Testing should always be done with full respect of human rights, obviously, and no coercion. At the same time as a community we welcome easily accessible testing, community testing and self testing kits
Testing needs to address high levels of undiagnosed HIV especially among men (outside London BME men 51% undiagnosed! BME women 41%)
One of the greatest barrier to testing is stigma and fear still associated with HIV, Anti stigma campaigns need to run closely with testing campaigns
It is crucial that people can access support as early as possible after testing. in the UK we have been quite good at this, but we will need to work hard to maintain it.
Peer Support at the moment of diagnosis is crucial as people need to process an enormous amount of new information. It is important that things are explained in a language and at a level that is appropriate. Importance of having positive role models top address stigma and self esteem.
As we now are expected to have a normal life span the issues around on going care are numerous and complex. This is not an exhaustive list. Self-management skills and peer support continue to be critical especially as people live with other chronic conditions on top of HIV.
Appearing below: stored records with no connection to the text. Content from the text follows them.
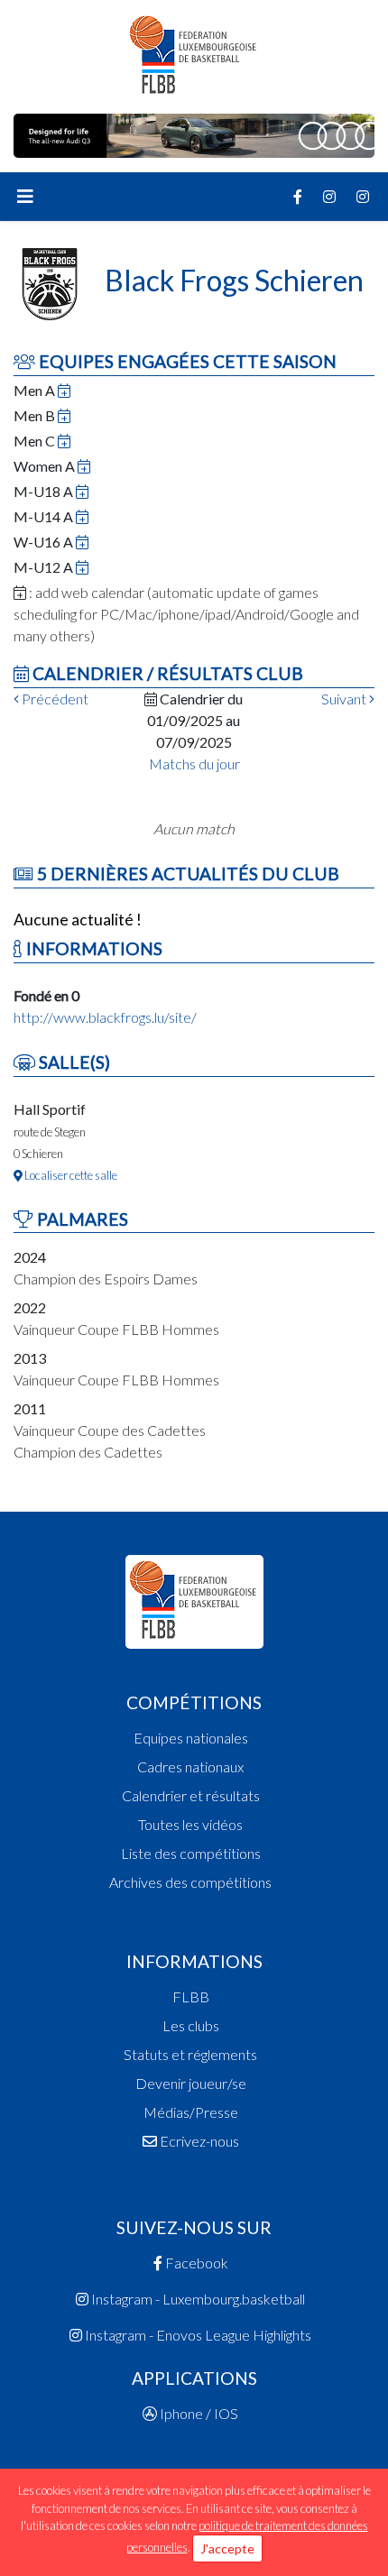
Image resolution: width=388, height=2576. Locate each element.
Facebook (195, 2262)
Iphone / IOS (197, 2413)
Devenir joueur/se (190, 2083)
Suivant (345, 698)
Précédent (53, 698)
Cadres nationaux (190, 1766)
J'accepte (227, 2548)
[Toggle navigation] (25, 197)
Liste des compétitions (191, 1853)
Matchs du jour (194, 763)
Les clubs (190, 2025)
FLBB (190, 1996)
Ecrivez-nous (198, 2140)
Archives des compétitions (190, 1882)
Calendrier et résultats (191, 1795)
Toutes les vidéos (190, 1824)
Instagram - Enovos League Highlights (196, 2334)
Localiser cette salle (70, 1175)
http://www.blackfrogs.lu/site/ (105, 1017)
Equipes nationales (191, 1737)
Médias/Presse (190, 2112)
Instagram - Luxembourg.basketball (196, 2298)
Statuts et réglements (190, 2054)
So ideally all those components of care would be tightly linked
However the reform of the NHS means that the components of care look more like this. This creates a real challenge for the ‘expert patient’ with limited time (possibly chronic fatigue…’) . Engage with who? How to be most impacfull ?
I would also like to share with you this poster produced by the International Community of Women Living with HIV. The poster is like a scaling of meaningful participation. With Tokenism at the bottom, to real participation, where women living with HIV are able to set the agenda and our ideas are included in the planning, implementing and monitoring on projects.
When I do advocacy skills workshops with women living with HIV I ask women where would they put themselves on the tree and it is very rare that women put themselves above 3… I would invite you to also look at the tree and see where would you put the involvement of people living with HIV in the work Public Health England does.
When looking at what matters to people living with HIV, and the context that may facilitate or hinder our engagement we also need to look at the global context. WE CAN END AIDS has become the new mantra for UNAIDS and it is closely linked to its ambitious 90-90-90 targets.
The UK is not doing so well on the on 90-90-90 targets, . especially around testing. A lot of effort will be put so that the UK can reach those target. However I believe that those targets can only be met if other aspects of social care are addressed.
1) Unless we address poverty. It is very hard to achieve an undetectable viral load without secure housing and enough to eat.
2) Peer support is essential for both emotional support and for sharing information at a level which is suitable
3) Basic understanding of HIV and treatment literacy is also crucial as most of us will spend the rest of our life taking treatment. I speak to lot of people who don’t know the name of the medication they take or how HIV affects them. In order to self manage effectively we need treatment literacy. This is why UKCAB is so important.
4) We need to support people to be more open about their status and not live under the burden of secrecy as this has a huge effect on their mental health. Moreover stigma grows on silence and ignorance. As more people feel more confident to talk more openly about HIV there will be a reduction of stigma, which is the number one problem for people living with HIV.
Those are the elements that need to be in places for expert patients to be effective. It is not really a step by step program but all parts need to be there organically.
I would like to stress especially the importance of peer networks such as the UKCAB, which provide collective voice and expertise beyond the individual. People are engaged at a level that they feel comfortable with. In a survey of our membership the majority of members didn’t want to be actively involved (for example become community representatives) but they really valued the information shared and opportunity to input via the forum.